Kristen Combs, Augustus Demanes, Eleni Moka, Mary Mulcahey, Ronald Navarro.
Response/Recommendation: In the absence of definitive evidence, the opinion of this workgroup is that elective orthopaedic surgery should be delayed by 6 months in patients with a recently diagnosed deep venous thrombosis (DVT) and/or pulmonary embolism (PE).

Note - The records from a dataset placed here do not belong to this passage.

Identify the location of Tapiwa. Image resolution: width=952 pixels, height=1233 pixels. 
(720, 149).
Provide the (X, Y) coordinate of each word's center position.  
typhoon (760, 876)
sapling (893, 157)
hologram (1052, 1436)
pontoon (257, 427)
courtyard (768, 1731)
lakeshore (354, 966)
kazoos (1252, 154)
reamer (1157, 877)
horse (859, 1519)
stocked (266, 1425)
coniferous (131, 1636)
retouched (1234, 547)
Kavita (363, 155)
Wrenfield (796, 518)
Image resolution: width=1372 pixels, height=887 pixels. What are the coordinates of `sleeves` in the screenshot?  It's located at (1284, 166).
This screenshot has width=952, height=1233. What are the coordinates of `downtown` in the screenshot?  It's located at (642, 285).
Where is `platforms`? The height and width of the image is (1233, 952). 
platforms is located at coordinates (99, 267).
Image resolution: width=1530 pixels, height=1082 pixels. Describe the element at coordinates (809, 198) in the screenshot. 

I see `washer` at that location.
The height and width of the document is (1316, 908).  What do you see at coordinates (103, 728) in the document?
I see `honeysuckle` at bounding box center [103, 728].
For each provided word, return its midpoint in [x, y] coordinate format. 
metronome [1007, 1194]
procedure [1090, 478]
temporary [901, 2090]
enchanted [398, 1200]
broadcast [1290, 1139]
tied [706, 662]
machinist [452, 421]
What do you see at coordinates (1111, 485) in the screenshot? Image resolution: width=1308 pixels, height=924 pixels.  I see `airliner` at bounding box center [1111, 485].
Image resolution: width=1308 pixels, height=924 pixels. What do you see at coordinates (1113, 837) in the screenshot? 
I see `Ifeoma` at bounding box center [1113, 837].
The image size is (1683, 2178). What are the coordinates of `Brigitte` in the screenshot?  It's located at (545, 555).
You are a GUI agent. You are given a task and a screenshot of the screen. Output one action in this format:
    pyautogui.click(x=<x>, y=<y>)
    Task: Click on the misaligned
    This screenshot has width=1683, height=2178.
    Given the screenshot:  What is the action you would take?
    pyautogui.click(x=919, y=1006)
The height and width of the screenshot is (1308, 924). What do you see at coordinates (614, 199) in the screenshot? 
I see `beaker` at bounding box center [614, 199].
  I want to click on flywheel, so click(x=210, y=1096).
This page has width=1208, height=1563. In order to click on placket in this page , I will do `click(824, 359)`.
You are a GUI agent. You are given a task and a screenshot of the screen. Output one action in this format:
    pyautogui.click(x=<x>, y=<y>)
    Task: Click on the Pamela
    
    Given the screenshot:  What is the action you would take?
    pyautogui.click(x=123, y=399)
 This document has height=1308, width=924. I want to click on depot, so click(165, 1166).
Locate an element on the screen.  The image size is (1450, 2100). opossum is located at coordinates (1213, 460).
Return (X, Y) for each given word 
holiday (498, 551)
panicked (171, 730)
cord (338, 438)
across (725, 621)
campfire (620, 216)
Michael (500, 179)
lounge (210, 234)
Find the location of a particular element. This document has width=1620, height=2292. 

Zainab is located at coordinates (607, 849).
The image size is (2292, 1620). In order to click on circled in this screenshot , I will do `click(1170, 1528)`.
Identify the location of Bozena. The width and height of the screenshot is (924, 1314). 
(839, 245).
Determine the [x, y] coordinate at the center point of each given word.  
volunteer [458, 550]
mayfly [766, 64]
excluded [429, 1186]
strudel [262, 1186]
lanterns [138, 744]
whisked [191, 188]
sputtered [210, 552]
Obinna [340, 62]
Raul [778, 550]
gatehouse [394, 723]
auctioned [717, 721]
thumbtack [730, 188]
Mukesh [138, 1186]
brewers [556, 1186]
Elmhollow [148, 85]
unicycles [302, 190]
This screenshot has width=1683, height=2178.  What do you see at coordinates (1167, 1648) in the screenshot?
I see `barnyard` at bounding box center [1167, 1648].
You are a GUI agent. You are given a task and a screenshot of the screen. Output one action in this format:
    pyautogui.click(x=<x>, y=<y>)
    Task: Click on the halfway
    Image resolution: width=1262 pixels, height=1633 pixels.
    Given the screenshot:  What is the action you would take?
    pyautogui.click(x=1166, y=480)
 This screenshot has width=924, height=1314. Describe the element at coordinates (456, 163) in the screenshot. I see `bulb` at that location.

Strength of Recommendation: Consensus.
Rationale: Patients with active or recently diagnosed DVT or PE may be at a higher risk of developing another episode of venous thromboembolism (VTE). The objective of this systematic review was to determine when it would be safe to subject such a patient to elective orthopaedic procedure. There is a dearth of literature related to this subject matter. A few studies exist that support delaying non-orthopaedic elective surgery for three months while on anti-coagulation for DVT treatment1. A longer time interval between a DVT and subsequent surgery may decrease the risk of recurrence, but no specific time frame has been reported in the orthopaedic literature2. If surgery must be performed, bridging therapy can be considered, and in those who have received less than one month of anti-coagulation, placement of an inferior vena cava filter may be recommended1,3. For minor procedures with minimal anticipated blood loss, one study suggests patients may continue with anti-coagulation through the peri-operative period4. Another study concluded that most patients on long-term warfarin may discontinue the use five days prior to an elective surgery, and most do not require heparin bridging in the peri-operative period5. The optimal peri-procedural management of patients taking direct-oral anticoagulants is determined on an individual case basis6,7.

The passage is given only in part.